Material from a data source
————
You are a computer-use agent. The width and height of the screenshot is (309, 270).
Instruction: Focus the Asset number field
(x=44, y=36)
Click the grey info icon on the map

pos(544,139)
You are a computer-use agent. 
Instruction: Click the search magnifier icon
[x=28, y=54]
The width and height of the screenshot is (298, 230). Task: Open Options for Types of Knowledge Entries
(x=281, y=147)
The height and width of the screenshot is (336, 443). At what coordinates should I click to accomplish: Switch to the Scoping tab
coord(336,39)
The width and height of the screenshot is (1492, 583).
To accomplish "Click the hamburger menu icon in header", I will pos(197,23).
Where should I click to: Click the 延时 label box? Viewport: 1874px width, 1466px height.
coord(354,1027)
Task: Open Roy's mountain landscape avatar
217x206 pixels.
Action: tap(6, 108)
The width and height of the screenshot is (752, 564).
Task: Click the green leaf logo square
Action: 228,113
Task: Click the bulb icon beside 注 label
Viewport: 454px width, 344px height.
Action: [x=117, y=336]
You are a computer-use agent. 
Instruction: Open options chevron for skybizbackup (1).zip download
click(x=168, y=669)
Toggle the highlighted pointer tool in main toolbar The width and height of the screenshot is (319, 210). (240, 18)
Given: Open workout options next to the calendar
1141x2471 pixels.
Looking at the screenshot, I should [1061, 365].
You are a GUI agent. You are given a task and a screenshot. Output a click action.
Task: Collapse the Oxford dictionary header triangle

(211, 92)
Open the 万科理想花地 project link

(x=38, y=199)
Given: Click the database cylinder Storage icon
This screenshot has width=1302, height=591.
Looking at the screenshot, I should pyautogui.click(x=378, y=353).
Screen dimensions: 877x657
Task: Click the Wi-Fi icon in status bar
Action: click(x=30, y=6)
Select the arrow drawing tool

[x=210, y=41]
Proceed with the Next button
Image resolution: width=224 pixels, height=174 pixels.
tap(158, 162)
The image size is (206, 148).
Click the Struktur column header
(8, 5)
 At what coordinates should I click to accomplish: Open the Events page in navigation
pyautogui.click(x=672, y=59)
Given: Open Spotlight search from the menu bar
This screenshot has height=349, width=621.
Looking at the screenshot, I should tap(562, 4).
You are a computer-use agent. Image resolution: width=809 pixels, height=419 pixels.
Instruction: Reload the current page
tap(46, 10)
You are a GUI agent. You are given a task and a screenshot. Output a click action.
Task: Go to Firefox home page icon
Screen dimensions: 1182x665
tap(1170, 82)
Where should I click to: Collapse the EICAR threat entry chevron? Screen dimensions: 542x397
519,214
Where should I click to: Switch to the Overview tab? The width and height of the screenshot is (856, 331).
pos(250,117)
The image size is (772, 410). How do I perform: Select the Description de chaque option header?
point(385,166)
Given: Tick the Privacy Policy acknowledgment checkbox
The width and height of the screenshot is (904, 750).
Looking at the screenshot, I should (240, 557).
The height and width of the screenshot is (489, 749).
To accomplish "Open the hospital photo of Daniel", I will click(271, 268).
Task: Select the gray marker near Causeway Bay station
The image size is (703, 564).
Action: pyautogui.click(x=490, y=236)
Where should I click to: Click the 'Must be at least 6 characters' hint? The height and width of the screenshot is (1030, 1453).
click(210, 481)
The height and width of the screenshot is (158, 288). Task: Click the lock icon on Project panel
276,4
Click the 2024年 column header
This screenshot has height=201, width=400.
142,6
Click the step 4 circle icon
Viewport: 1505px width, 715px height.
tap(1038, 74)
————
Goal:
Reproduce the material above verbatim, line for line, from the first line to the last.

Written answer:
You are a computer-use agent. The width and height of the screenshot is (309, 270).
Instruction: Focus the Asset number field
(x=44, y=36)
Click the grey info icon on the map

pos(544,139)
You are a computer-use agent. 
Instruction: Click the search magnifier icon
[x=28, y=54]
The width and height of the screenshot is (298, 230). Task: Open Options for Types of Knowledge Entries
(x=281, y=147)
The height and width of the screenshot is (336, 443). At what coordinates should I click to accomplish: Switch to the Scoping tab
coord(336,39)
The width and height of the screenshot is (1492, 583).
To accomplish "Click the hamburger menu icon in header", I will pos(197,23).
Where should I click to: Click the 延时 label box? Viewport: 1874px width, 1466px height.
coord(354,1027)
Task: Open Roy's mountain landscape avatar
217x206 pixels.
Action: tap(6, 108)
The width and height of the screenshot is (752, 564).
Task: Click the green leaf logo square
Action: 228,113
Task: Click the bulb icon beside 注 label
Viewport: 454px width, 344px height.
Action: [x=117, y=336]
You are a computer-use agent. 
Instruction: Open options chevron for skybizbackup (1).zip download
click(x=168, y=669)
Toggle the highlighted pointer tool in main toolbar The width and height of the screenshot is (319, 210). (240, 18)
Given: Open workout options next to the calendar
1141x2471 pixels.
Looking at the screenshot, I should [1061, 365].
You are a GUI agent. You are given a task and a screenshot. Output a click action.
Task: Collapse the Oxford dictionary header triangle

(211, 92)
Open the 万科理想花地 project link

(x=38, y=199)
Given: Click the database cylinder Storage icon
This screenshot has width=1302, height=591.
Looking at the screenshot, I should pyautogui.click(x=378, y=353).
Screen dimensions: 877x657
Task: Click the Wi-Fi icon in status bar
Action: click(x=30, y=6)
Select the arrow drawing tool

[x=210, y=41]
Proceed with the Next button
Image resolution: width=224 pixels, height=174 pixels.
tap(158, 162)
The image size is (206, 148).
Click the Struktur column header
(8, 5)
 At what coordinates should I click to accomplish: Open the Events page in navigation
pyautogui.click(x=672, y=59)
Given: Open Spotlight search from the menu bar
This screenshot has height=349, width=621.
Looking at the screenshot, I should tap(562, 4).
You are a computer-use agent. Image resolution: width=809 pixels, height=419 pixels.
Instruction: Reload the current page
tap(46, 10)
You are a GUI agent. You are given a task and a screenshot. Output a click action.
Task: Go to Firefox home page icon
Screen dimensions: 1182x665
tap(1170, 82)
Where should I click to: Collapse the EICAR threat entry chevron? Screen dimensions: 542x397
519,214
Where should I click to: Switch to the Overview tab? The width and height of the screenshot is (856, 331).
pos(250,117)
The image size is (772, 410). How do I perform: Select the Description de chaque option header?
point(385,166)
Given: Tick the Privacy Policy acknowledgment checkbox
The width and height of the screenshot is (904, 750).
Looking at the screenshot, I should (240, 557).
The height and width of the screenshot is (489, 749).
To accomplish "Open the hospital photo of Daniel", I will click(271, 268).
Task: Select the gray marker near Causeway Bay station
The image size is (703, 564).
Action: pyautogui.click(x=490, y=236)
Where should I click to: Click the 'Must be at least 6 characters' hint? The height and width of the screenshot is (1030, 1453).
click(210, 481)
The height and width of the screenshot is (158, 288). Task: Click the lock icon on Project panel
276,4
Click the 2024年 column header
This screenshot has height=201, width=400.
142,6
Click the step 4 circle icon
Viewport: 1505px width, 715px height.
tap(1038, 74)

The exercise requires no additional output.